Planète
Les derniers nomades de Thaïlande en quête de reconnaissance territoriale
Au cœur des forêts méridionales thaïlandaises, les Maniqs, ultime communauté de chasseurs-cueilleurs du royaume, défendent leur droit à perpétuer leurs traditions sur des terres ancestrales désormais classées en zone protégée.
Un jeune homme s’élance entre les arbres, sarbacane à la main, avant de viser un singe avec une flèche enduite de poison. Autour de lui, les cris de son groupe résonnent jusqu’à la chute de l’animal. Cette scène de chasse traditionnelle demeure l’un des piliers culturels des Maniqs, population autochtone comptant à peine 415 individus disséminés dans les montagnes du sud thaïlandais. Leur existence nomade se heurte désormais aux législations environnementales qui interdisent toute activité cynégétique dans ces secteurs préservés.
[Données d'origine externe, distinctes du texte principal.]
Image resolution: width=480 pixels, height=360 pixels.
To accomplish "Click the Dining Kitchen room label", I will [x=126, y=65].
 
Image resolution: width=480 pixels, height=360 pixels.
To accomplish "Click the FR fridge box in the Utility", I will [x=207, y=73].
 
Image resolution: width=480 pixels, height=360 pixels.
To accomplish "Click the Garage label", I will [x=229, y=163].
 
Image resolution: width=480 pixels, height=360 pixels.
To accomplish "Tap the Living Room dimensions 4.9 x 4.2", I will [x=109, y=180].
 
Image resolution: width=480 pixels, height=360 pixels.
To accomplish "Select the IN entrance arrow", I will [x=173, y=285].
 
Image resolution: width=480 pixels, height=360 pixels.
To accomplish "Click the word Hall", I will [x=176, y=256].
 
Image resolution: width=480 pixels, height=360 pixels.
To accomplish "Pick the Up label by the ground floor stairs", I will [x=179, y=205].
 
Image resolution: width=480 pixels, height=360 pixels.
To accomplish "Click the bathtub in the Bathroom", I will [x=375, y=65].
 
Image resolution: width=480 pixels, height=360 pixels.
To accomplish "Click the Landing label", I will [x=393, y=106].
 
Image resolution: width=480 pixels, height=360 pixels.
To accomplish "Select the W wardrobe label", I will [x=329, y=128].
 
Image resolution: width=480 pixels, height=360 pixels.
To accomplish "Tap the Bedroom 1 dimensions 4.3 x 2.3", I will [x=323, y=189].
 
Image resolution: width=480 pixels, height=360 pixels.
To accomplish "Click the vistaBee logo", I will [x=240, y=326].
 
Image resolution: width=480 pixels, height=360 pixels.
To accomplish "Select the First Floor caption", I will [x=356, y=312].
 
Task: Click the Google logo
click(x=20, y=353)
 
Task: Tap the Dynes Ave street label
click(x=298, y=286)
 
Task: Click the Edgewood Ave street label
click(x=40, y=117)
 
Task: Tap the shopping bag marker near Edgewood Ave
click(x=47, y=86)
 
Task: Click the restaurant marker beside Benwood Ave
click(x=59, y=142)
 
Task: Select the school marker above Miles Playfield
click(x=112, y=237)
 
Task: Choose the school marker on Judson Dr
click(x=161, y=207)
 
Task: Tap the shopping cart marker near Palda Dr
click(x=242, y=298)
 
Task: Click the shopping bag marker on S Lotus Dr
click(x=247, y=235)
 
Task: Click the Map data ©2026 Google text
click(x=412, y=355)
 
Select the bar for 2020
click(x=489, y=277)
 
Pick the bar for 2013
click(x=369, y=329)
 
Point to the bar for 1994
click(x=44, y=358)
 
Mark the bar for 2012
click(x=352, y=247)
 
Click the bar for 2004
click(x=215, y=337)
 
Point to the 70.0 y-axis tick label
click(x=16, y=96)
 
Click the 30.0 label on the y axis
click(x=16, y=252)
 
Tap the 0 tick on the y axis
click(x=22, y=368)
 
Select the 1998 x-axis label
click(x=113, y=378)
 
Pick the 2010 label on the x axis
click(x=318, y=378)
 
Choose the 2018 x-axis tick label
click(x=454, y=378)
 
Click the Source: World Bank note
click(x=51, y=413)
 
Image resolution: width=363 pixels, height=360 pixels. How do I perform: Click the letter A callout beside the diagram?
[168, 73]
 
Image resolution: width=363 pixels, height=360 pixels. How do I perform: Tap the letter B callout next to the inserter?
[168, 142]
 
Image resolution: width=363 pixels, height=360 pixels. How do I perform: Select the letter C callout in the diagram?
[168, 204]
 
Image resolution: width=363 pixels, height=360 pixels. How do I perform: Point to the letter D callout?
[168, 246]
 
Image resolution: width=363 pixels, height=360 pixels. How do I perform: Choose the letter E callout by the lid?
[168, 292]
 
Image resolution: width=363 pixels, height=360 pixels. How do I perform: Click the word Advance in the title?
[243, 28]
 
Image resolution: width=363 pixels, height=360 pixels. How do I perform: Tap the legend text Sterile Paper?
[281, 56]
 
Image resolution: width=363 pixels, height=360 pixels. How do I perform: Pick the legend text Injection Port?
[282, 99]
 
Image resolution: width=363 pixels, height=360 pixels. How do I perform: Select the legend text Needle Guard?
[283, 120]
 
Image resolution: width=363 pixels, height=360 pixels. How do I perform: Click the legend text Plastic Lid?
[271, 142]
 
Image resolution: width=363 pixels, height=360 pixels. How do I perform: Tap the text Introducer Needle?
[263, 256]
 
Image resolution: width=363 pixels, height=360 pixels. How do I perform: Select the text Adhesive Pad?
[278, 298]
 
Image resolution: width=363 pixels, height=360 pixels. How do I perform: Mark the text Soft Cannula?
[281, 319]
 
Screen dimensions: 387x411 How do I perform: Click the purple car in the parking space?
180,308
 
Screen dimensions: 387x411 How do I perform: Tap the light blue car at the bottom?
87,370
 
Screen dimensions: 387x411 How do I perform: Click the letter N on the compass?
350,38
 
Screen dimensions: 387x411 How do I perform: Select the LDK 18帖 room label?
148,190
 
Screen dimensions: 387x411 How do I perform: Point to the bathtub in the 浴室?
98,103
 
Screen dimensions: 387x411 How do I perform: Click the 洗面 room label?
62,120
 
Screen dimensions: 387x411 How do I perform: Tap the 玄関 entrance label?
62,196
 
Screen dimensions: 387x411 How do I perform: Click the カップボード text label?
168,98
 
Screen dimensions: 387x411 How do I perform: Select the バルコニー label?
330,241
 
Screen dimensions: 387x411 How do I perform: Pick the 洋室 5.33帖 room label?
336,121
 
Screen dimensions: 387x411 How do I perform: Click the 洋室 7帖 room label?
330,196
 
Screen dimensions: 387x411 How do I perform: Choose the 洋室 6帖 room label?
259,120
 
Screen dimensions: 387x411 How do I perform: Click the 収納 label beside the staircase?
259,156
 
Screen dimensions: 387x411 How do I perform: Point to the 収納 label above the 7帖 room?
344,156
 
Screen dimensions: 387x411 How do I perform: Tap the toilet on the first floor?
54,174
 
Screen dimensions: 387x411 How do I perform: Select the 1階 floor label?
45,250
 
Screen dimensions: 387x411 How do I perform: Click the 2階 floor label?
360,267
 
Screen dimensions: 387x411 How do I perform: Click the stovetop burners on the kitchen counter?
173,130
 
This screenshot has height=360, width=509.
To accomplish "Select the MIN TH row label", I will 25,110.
À dix-huit ans, Dan Rakpabon incarne la relève des chasseurs maniqs. De retour au campement, il partage méticuleusement sa prise entre les familles, selon des coutumes ancestrales. « Chaque sortie en forêt m’emplit de bonheur, confie-t-il. Cette viande constitue notre subsistance. » Pourtant, cette pratique séculaire se trouve criminalisée par les autorités, illustrant le dilemme entre préservation écologique et droits des peuples autochtones.
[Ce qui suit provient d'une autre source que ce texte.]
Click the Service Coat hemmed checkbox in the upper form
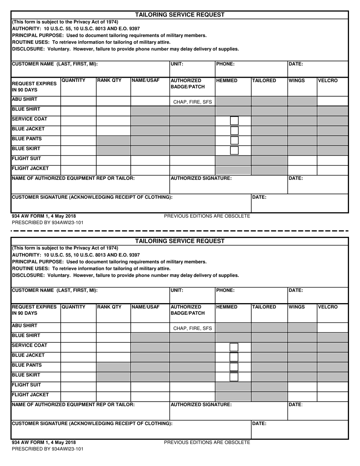click(235, 121)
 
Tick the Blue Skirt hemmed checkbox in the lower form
click(234, 377)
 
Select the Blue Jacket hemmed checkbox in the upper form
click(235, 131)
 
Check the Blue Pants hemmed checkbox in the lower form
click(234, 367)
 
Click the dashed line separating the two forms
click(180, 230)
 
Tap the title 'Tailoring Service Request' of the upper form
click(180, 15)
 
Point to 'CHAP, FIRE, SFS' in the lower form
click(193, 328)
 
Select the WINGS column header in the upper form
click(297, 81)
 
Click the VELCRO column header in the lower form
click(327, 307)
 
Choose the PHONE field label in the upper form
click(225, 64)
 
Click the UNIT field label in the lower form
click(177, 291)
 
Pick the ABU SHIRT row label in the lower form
click(25, 325)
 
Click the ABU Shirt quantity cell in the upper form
click(78, 101)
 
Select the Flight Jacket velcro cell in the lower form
click(332, 397)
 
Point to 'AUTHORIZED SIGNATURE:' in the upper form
click(201, 178)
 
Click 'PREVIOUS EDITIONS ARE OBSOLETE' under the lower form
click(207, 442)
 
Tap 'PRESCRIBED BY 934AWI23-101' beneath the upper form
click(48, 223)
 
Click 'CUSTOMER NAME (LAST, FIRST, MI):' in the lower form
click(55, 291)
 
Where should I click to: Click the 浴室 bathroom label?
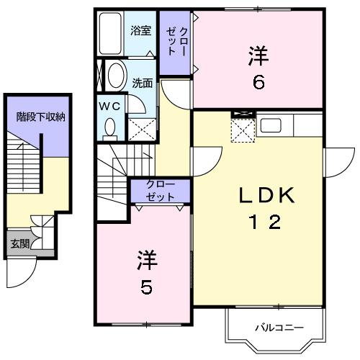(140, 32)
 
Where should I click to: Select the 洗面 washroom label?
(142, 83)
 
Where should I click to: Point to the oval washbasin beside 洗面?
(116, 76)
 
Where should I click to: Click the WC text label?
(109, 106)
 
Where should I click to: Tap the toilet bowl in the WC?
(110, 127)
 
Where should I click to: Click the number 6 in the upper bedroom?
(258, 82)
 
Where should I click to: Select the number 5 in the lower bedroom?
(146, 288)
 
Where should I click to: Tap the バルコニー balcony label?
(272, 328)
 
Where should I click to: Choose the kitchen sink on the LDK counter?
(271, 125)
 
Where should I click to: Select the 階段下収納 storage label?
(41, 116)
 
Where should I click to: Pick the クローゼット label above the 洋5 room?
(160, 190)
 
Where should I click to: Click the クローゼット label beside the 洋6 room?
(176, 42)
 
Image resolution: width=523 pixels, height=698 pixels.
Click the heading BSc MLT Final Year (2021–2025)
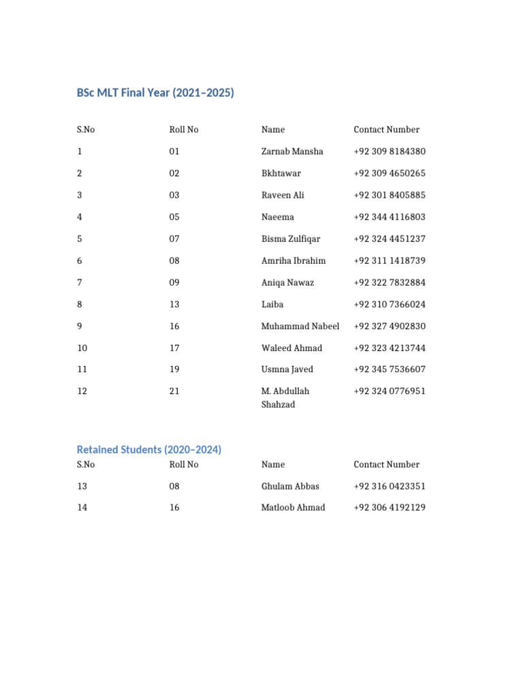(x=155, y=93)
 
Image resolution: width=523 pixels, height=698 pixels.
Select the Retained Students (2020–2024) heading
(x=149, y=450)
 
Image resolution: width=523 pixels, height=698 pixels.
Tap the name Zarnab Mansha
(x=292, y=151)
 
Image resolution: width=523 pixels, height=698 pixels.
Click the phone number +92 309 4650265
(x=390, y=173)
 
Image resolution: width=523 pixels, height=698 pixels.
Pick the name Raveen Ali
(x=283, y=195)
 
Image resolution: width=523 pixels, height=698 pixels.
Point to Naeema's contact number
(x=390, y=217)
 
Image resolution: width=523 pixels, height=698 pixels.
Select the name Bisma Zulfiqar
(x=291, y=239)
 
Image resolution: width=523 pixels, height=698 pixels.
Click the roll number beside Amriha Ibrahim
(x=174, y=260)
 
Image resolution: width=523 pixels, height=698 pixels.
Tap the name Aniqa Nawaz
(x=287, y=282)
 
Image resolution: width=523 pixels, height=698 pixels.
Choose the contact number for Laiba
(x=390, y=304)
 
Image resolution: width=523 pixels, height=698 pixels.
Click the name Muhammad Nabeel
(x=300, y=326)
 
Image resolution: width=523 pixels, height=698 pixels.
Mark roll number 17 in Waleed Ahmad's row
(x=174, y=348)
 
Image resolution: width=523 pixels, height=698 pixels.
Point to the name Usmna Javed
(x=287, y=369)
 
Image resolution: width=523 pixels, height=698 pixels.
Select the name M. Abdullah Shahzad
(x=285, y=397)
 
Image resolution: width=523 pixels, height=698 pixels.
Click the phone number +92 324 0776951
(x=390, y=391)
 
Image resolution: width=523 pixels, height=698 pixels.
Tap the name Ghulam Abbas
(x=290, y=486)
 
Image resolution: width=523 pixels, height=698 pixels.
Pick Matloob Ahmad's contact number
(x=390, y=507)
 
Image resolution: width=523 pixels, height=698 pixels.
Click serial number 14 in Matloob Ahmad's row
(x=82, y=507)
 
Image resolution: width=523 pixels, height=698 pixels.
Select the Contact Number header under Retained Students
(x=386, y=464)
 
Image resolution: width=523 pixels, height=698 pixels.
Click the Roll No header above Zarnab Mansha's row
(x=184, y=130)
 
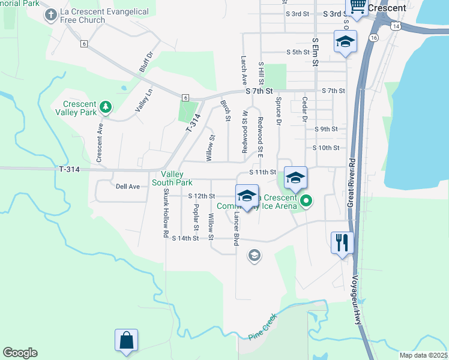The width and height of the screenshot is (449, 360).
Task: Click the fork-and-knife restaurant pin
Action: pyautogui.click(x=342, y=243)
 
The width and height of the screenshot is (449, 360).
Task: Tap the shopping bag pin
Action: pyautogui.click(x=127, y=340)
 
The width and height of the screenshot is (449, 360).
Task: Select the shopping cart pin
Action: pyautogui.click(x=357, y=7)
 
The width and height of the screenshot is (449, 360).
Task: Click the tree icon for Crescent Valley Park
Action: pyautogui.click(x=106, y=107)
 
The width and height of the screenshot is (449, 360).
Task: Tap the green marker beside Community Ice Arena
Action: pyautogui.click(x=306, y=200)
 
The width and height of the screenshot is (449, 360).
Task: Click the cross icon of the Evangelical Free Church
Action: pyautogui.click(x=51, y=14)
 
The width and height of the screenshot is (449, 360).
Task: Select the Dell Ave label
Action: pyautogui.click(x=127, y=187)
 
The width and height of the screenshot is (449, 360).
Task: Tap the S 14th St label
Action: pyautogui.click(x=185, y=239)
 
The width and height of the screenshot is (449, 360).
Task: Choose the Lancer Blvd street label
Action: pyautogui.click(x=237, y=227)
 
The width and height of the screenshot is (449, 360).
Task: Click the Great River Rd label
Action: pyautogui.click(x=352, y=183)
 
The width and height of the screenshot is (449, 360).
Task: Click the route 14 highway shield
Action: pyautogui.click(x=395, y=26)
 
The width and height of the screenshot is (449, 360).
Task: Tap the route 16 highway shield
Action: pyautogui.click(x=374, y=37)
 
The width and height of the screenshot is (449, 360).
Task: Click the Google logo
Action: pyautogui.click(x=20, y=353)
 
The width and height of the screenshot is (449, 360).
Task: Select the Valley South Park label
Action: pyautogui.click(x=172, y=178)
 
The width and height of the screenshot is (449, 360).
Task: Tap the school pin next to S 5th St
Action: pyautogui.click(x=345, y=43)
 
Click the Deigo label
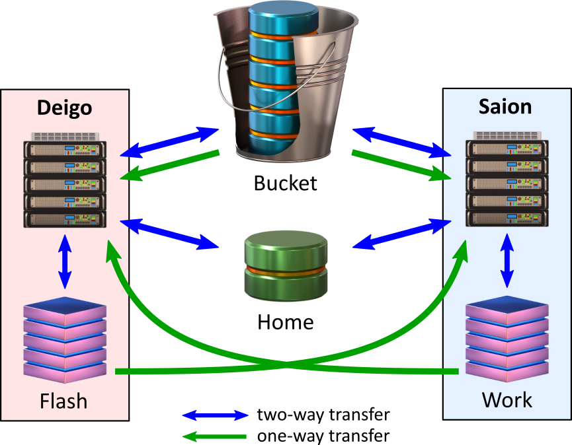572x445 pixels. point(64,108)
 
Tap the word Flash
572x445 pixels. point(63,401)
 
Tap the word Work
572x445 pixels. point(507,399)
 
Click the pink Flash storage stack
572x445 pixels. point(65,341)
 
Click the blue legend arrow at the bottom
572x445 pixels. point(216,415)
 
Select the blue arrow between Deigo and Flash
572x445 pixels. point(65,261)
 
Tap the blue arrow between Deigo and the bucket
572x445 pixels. point(170,143)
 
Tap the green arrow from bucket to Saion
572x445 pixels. point(401,165)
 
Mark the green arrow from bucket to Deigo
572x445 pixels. point(170,165)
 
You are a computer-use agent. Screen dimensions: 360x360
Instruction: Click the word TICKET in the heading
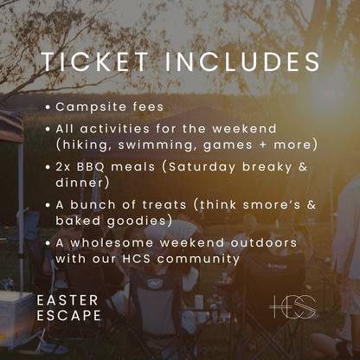99,63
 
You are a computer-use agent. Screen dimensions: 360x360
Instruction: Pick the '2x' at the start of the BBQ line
65,165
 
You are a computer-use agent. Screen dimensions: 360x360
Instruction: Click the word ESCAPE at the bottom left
68,316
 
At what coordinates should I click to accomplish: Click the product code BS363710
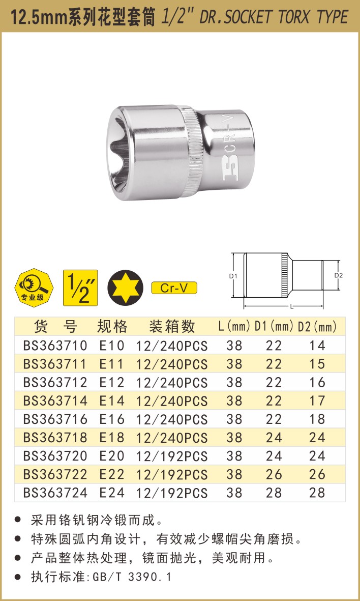[x=55, y=346]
La sédentarisation progressive de cette ethnie, attirée par l’accès aux soins et à l’éducation, modifie profondément leur organisation sociale. La majorité vit désormais en lisière forestière, où hommes et femmes alternent entre travaux agricoles précaires et vente d’artisanat. Certains enfants parcourent dix kilomètres quotidiennement pour se rendre en classe, tandis que l’usage des smartphones se diffuse. « Mon fils a récemment appris à écrire son nom, s’émeut Jeab Rakpabon, une artisane. Cette fierté compense les difficultés du présent. »
Les revendications territoriales s’intensifient face à la précarité juridique. Les Maniqs réclament la reconnaissance de droits fonciers permanents sur leurs territoires ancestraux, où la construction d’habitations durables et la culture de potagers restent interdites. « Nos abris de feuilles ne sont que provisoires, déplore Jeab Rakpabon. Nous aspirons à des maisons stables et des terres cultivables. »
La législation thaïlandaise, qui prohibe la propriété privée en zone protégée, accorde néanmoins des permis d’occupation temporaire. Plusieurs communautés autochtones ont obtenu ces autorisations, mais leur statut demeure précaire. À Plai Khlong Tong, où des Maniqs résident depuis trois décennies, chaque aménagement nécessite des approbations complexes. « Même abattre un arbre ou bâtir une maison exige des autorisations, regrette Thawatchai Paksi, dont la famille a progressivement adopté le mode de vie sédentaire. »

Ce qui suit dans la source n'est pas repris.